**WHAT THE TASK REQUIRES**
Reproduce the items verbatim, from the first line through the line containing "tap(219, 758)", both ends included.

**RECORDED INFORMATION**
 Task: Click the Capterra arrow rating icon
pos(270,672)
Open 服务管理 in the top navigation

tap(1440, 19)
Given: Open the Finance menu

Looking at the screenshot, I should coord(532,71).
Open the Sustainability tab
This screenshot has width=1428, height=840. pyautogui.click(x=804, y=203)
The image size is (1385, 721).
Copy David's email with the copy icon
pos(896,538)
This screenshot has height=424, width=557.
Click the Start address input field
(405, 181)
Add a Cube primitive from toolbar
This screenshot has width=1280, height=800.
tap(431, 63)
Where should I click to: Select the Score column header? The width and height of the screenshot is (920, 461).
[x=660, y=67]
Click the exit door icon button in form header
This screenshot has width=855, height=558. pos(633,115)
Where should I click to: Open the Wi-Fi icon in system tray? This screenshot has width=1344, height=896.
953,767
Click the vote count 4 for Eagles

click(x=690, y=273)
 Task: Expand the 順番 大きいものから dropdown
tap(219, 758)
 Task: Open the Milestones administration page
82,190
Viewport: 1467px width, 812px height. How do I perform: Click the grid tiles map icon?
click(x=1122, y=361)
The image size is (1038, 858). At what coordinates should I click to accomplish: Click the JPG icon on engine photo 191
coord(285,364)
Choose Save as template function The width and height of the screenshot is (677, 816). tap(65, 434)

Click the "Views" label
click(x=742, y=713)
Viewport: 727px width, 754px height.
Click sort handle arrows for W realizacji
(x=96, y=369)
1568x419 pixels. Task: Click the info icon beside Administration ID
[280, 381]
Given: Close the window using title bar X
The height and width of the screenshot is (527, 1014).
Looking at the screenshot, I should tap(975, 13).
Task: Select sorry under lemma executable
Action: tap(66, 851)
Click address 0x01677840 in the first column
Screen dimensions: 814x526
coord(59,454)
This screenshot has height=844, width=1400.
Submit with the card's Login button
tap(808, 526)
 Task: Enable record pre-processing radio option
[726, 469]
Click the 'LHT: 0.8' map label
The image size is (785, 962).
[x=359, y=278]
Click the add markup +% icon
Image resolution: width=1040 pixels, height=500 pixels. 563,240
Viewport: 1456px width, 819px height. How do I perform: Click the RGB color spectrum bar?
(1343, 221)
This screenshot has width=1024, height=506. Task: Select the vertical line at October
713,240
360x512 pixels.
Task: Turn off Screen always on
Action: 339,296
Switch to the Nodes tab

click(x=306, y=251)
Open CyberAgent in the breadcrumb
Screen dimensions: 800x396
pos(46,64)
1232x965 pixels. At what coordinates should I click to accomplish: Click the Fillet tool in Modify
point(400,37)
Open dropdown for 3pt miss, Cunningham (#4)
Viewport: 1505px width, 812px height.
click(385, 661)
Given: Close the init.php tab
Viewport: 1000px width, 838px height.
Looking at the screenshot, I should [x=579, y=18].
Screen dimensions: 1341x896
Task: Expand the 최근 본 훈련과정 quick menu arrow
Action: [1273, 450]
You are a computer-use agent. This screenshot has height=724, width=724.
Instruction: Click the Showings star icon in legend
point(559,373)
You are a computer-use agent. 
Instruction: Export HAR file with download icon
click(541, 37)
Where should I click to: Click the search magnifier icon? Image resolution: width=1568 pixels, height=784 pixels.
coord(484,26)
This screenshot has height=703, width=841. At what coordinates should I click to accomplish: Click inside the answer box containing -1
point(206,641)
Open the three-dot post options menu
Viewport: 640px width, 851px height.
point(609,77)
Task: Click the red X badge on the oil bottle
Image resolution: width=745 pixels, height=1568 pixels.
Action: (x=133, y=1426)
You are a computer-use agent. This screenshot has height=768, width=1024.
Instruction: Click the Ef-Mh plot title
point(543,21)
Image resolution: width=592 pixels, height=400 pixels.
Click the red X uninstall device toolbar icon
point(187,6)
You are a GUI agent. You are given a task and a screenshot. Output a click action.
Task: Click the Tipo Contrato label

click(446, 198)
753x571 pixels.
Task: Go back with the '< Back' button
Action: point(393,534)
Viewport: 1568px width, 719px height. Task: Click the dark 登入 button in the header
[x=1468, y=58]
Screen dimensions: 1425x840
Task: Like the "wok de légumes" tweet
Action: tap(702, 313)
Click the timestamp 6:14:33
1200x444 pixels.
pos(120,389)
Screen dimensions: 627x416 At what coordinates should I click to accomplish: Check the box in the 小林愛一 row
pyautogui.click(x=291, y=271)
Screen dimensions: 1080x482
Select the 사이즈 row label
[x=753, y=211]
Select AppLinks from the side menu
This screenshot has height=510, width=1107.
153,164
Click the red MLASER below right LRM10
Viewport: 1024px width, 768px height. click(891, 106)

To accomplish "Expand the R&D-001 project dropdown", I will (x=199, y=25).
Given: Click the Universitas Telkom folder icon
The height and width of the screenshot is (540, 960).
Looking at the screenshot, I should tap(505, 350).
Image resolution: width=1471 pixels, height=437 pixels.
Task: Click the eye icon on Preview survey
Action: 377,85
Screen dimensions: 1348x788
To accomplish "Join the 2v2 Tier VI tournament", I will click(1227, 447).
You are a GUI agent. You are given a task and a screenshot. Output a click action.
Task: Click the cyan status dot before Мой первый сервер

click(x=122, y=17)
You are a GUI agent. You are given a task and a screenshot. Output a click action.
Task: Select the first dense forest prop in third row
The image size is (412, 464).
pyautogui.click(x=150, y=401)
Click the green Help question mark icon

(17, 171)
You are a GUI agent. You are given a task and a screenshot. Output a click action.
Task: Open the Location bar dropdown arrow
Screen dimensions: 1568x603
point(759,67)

**SOLUTION FOR THIS TASK**
 Task: Click the Capterra arrow rating icon
pos(270,672)
Open 服务管理 in the top navigation

tap(1440, 19)
Given: Open the Finance menu

Looking at the screenshot, I should coord(532,71).
Open the Sustainability tab
This screenshot has width=1428, height=840. pyautogui.click(x=804, y=203)
The image size is (1385, 721).
Copy David's email with the copy icon
pos(896,538)
This screenshot has height=424, width=557.
Click the Start address input field
(405, 181)
Add a Cube primitive from toolbar
This screenshot has width=1280, height=800.
tap(431, 63)
Where should I click to: Select the Score column header? The width and height of the screenshot is (920, 461).
[x=660, y=67]
Click the exit door icon button in form header
This screenshot has width=855, height=558. pos(633,115)
Where should I click to: Open the Wi-Fi icon in system tray? This screenshot has width=1344, height=896.
953,767
Click the vote count 4 for Eagles

click(x=690, y=273)
 Task: Expand the 順番 大きいものから dropdown
tap(219, 758)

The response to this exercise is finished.